# CRF Classifier

To extract and extract Extended NER candidates

In [17]:
import pandas as pd
import numpy as np
import spacy 

import json

from sklearn.metrics import f1_score

import os
import joblib 

from typing import List

import sklearn_crfsuite
from sklearn_crfsuite import metrics
from sklearn.model_selection import train_test_split, cross_val_score, RandomizedSearchCV


In [39]:
def cleanData(data:pd.DataFrame) -> None:
    """Simple function to clean Tokens

    :param data: DataFrame containing the data
    :type data: pd.DataFrame
    """

    data['Token'] = data['Token'].str.replace('"', '')

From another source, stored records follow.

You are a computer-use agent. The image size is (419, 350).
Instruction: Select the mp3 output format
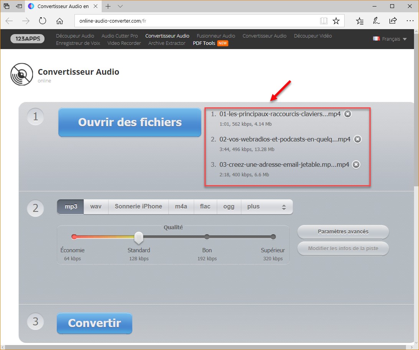pyautogui.click(x=71, y=207)
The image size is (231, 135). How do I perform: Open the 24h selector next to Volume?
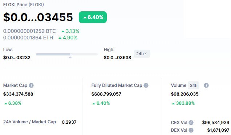[194, 85]
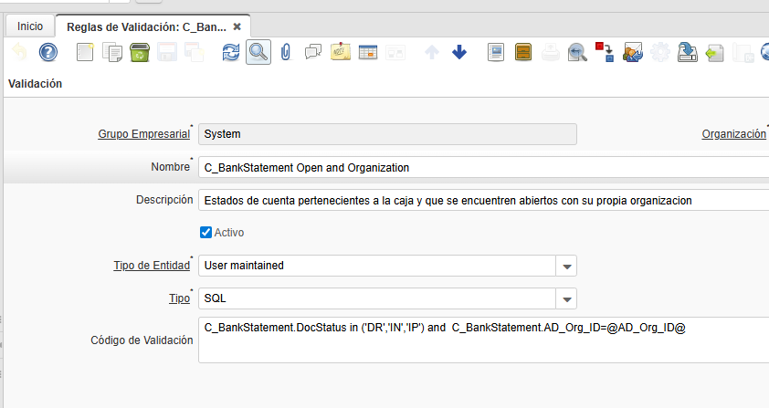Expand the Tipo de Entidad dropdown
The width and height of the screenshot is (769, 408).
pyautogui.click(x=567, y=266)
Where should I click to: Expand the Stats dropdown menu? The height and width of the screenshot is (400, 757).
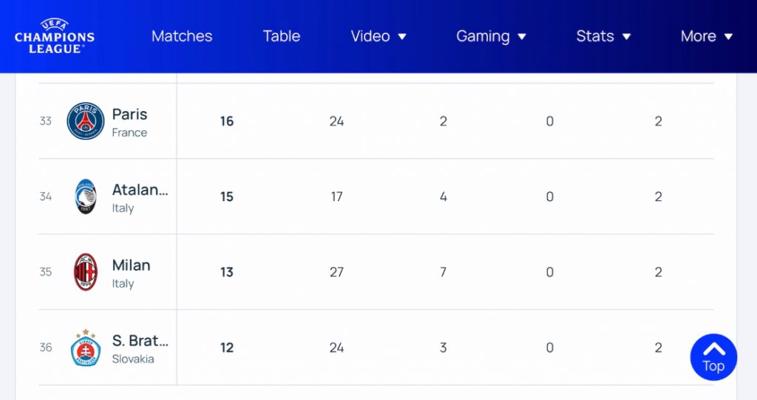pos(603,36)
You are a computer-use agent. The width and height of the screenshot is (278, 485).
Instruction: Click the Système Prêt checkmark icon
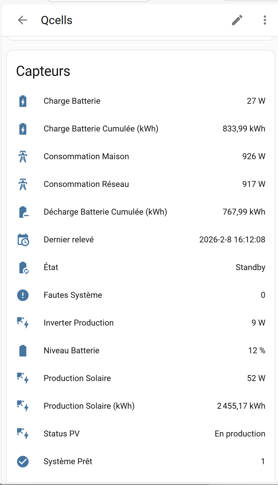tap(23, 461)
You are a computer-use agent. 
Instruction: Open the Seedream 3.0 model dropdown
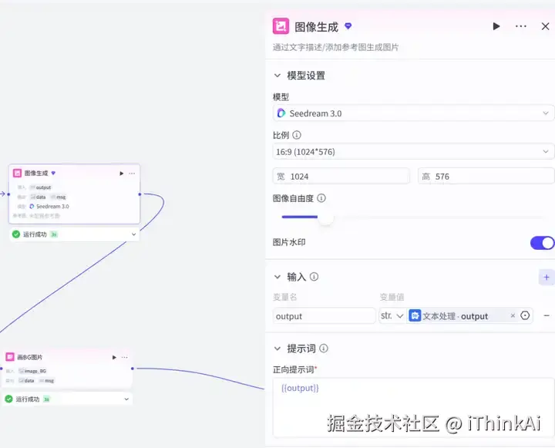point(413,113)
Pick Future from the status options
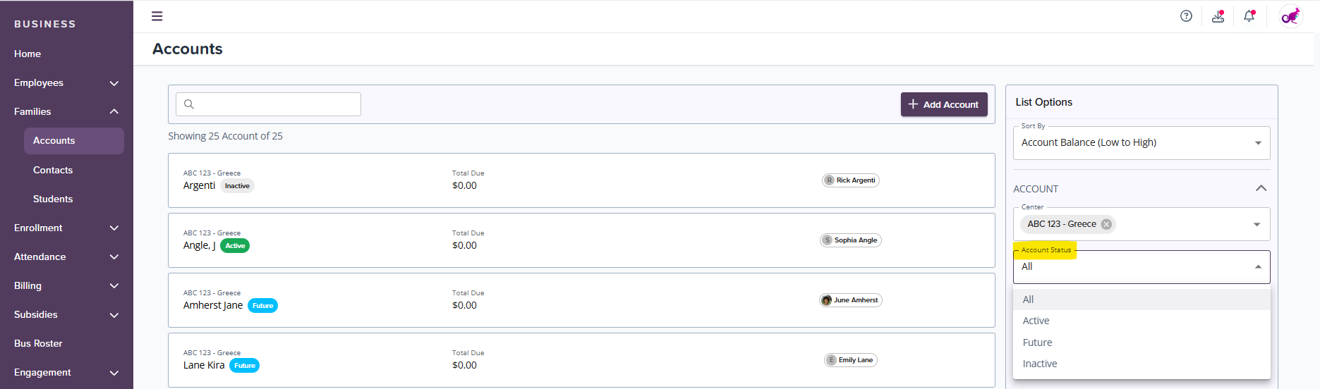 pyautogui.click(x=1037, y=342)
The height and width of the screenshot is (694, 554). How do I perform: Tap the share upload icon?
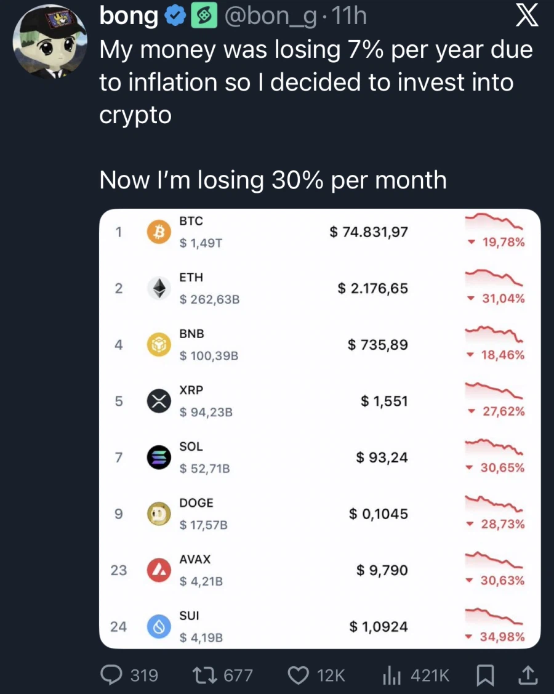tap(527, 676)
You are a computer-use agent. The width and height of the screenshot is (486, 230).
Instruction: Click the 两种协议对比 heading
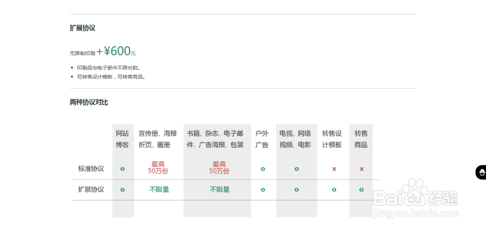click(89, 102)
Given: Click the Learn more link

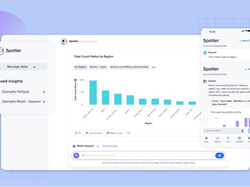Looking at the screenshot, I should pos(189,163).
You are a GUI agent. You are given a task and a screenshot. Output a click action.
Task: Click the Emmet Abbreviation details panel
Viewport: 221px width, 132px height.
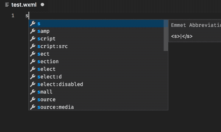click(x=195, y=31)
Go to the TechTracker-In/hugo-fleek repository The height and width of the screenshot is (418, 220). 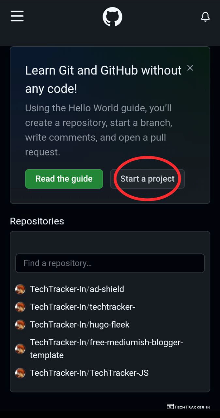coord(80,325)
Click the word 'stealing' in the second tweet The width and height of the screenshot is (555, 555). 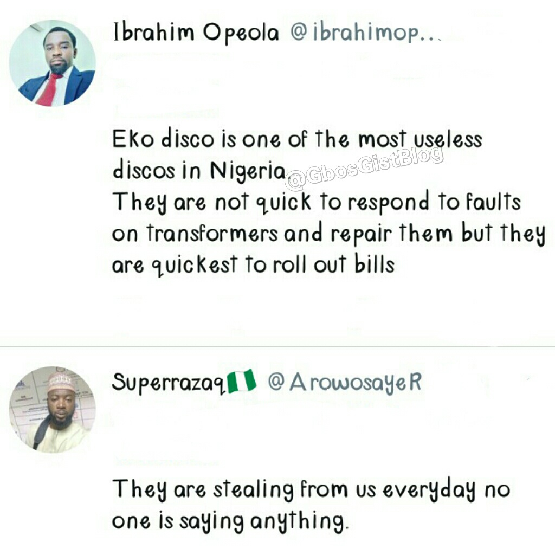click(x=253, y=491)
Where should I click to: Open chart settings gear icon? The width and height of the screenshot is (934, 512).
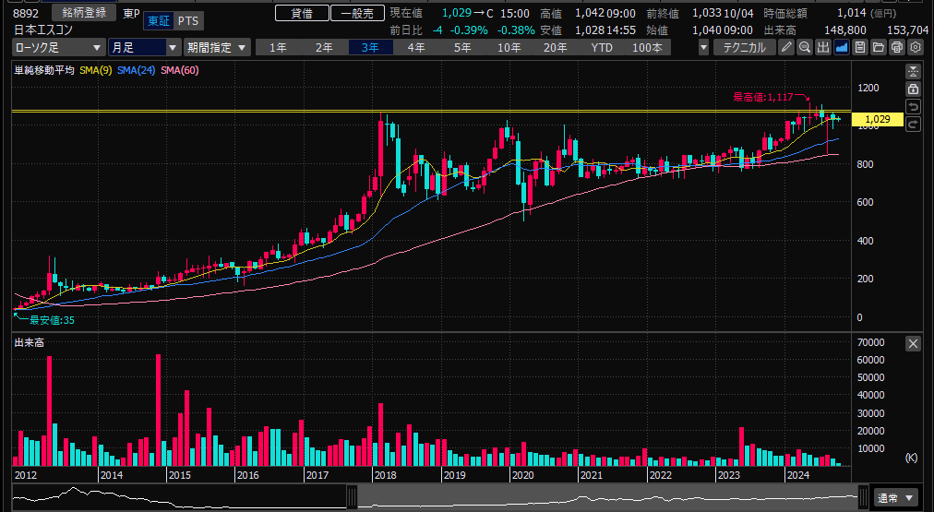point(916,47)
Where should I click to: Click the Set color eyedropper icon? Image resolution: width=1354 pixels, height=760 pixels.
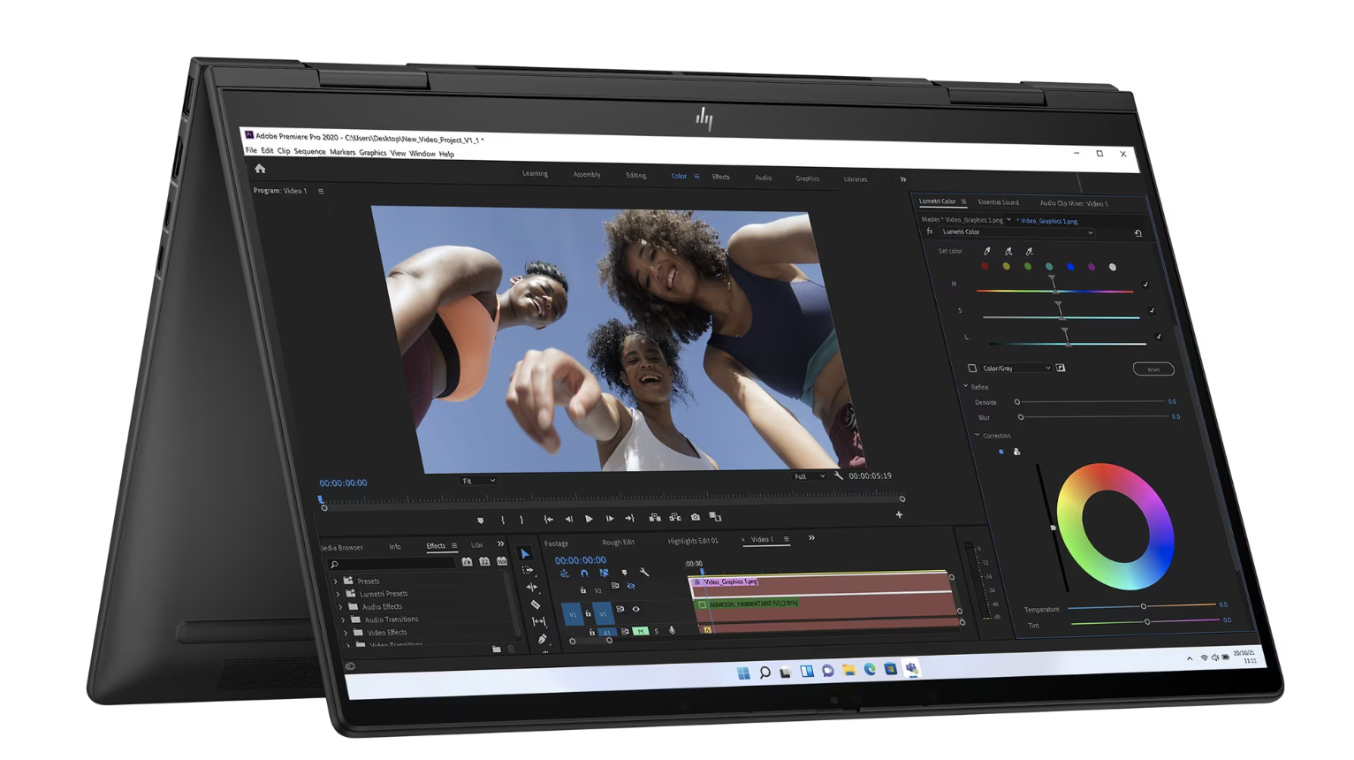[x=987, y=251]
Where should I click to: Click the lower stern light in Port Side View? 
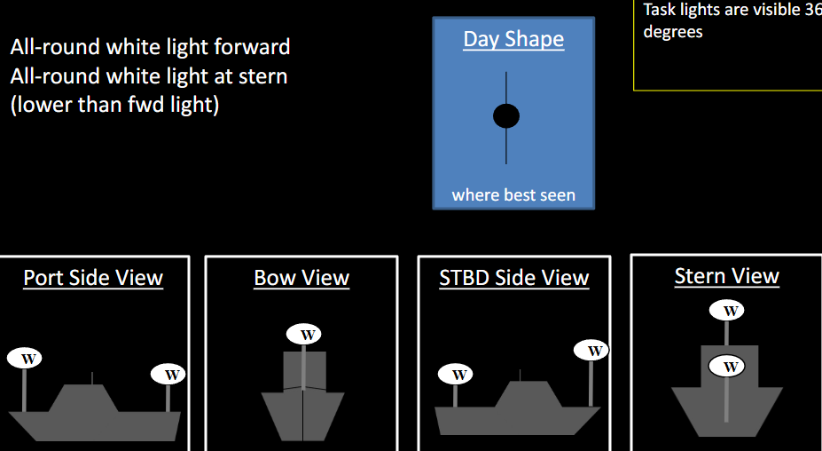pyautogui.click(x=168, y=374)
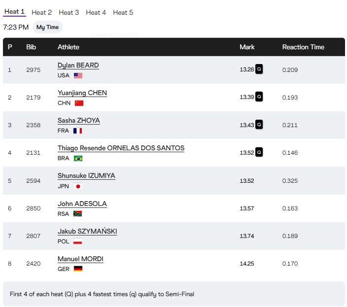Toggle the My Time button
Screen dimensions: 347x307
point(47,27)
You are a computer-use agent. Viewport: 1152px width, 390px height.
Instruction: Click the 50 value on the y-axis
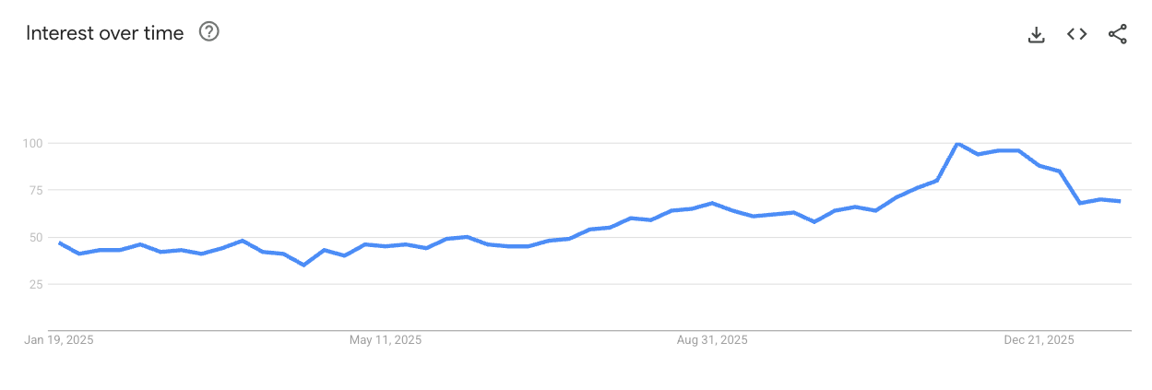36,237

def getLinguisticFeatures(list_tokens:List[str], nlp) -> dict:
    doc = Doc(nlp.vocab, words=list_tokens)
    for pipe in filter(None, nlp.pipeline):
        pipe[1](doc)
    return {
        "POS": [x.pos_ for x in doc],
        'DEP': [x.dep_ for x in doc]
    }

def getStringShape(word:str) -> str:
    """Get the shape of the string as either X for capital letters, d for digits, . for punctuations and x for normal letters

    :param string: String to get the shape of
    :type string: str
    :return: Shape of the string (e.g. Port: Xxxx)
    :rtype: str
    """
    shape = []
    for x in word:
        if x.isupper():
            shape.append('X')
        elif x.isdigit():
            shape.append('d')
        elif x in string.punctuation:
            shape.append('.')
        else:
            shape.append('x')
    return ''.join(shape)
    
def extractFeatures(data:pd.DataFrame, nlp)->None:
    """
    Extract features from Token column of the dataframe

    :param data: DataFrame contianing the data
    :type data: pd.DataFrame
    """
    data['lower'] = [x.lower() for x in data['Token']]
    data['isdigit'] = [x.isdigit() for x in data['Token']]
    data['isupper'] = [x.isupper() for x in data['Token']]
    data['ispunct'] = [x in string.punctuation for x in data['Token']]
    data['isstop'] = [x in nlp.Defaults.stop_words for x in data['Token']]
    data['len'] = [len(x) for x in data['Token']]
    data['shape'] = [getStringShape(x) for x in data['Token']]
    
    linguistic_features = getLinguisticFeatures(data['Token'], nlp)
    data['pos'] = linguistic_features['POS']
    data['dep'] = linguistic_features['DEP']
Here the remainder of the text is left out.